Scan the data, and whenever a line contains "will", copy it.

=== DATA TO EXAMINE ===

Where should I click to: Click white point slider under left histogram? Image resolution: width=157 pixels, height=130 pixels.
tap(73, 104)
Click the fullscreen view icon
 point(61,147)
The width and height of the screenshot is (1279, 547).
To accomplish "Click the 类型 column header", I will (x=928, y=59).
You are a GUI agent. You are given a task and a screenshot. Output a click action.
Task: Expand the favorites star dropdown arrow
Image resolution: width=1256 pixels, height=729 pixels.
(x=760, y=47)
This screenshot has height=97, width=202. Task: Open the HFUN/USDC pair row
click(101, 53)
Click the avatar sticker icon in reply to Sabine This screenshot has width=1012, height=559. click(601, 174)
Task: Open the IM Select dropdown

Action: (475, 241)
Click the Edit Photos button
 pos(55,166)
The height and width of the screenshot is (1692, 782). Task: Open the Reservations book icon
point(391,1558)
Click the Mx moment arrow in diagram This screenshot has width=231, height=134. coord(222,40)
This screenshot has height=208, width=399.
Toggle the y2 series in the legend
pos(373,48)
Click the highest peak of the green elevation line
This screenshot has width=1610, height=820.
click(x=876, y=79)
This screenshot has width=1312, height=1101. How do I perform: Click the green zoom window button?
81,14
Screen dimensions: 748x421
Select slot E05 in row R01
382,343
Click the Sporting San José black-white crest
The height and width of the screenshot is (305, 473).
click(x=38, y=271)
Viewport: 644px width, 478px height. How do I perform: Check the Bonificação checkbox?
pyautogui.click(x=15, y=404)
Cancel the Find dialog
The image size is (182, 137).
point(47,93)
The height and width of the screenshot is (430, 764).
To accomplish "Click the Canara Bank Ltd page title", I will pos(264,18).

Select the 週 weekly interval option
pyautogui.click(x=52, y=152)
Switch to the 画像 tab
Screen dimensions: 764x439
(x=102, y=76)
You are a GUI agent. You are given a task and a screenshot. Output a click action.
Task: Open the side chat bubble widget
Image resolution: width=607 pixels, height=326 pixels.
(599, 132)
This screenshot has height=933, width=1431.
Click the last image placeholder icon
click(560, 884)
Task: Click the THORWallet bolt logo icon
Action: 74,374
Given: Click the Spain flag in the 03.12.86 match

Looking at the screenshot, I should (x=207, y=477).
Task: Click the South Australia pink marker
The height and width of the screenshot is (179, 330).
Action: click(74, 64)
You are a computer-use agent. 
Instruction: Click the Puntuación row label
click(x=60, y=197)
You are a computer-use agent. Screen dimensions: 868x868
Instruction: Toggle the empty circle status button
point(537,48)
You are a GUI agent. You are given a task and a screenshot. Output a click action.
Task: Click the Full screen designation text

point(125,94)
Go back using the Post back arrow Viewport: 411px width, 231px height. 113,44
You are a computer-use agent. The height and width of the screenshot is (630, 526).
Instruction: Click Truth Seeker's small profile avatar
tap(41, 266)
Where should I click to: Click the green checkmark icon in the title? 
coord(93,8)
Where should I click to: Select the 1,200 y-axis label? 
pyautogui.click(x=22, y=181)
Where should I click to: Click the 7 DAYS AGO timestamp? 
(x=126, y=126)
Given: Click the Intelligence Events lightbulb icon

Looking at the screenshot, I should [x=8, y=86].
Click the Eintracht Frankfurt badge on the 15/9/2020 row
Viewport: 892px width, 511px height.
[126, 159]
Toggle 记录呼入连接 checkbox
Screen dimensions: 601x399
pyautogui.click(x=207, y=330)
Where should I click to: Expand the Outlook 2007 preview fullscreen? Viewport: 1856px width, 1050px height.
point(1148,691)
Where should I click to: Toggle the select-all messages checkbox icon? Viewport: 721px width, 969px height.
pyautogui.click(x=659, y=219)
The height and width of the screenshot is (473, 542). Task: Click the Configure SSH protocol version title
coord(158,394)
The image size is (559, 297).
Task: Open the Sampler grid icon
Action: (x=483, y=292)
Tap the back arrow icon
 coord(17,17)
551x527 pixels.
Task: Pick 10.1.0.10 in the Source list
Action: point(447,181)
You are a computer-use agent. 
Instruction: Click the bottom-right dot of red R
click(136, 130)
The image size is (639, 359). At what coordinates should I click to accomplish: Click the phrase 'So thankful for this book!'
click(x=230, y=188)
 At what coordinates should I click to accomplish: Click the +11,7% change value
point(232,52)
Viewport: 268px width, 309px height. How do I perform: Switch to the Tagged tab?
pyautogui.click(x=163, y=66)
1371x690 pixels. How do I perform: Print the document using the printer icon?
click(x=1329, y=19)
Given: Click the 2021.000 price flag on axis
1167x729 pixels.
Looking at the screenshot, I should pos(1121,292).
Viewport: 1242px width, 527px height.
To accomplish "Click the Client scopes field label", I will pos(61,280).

===

YOUR RESPONSE:
To accomplish "Click the 类型 column header", I will (x=928, y=59).
To accomplish "Click the Canara Bank Ltd page title", I will pos(264,18).
To accomplish "Click the Client scopes field label", I will pos(61,280).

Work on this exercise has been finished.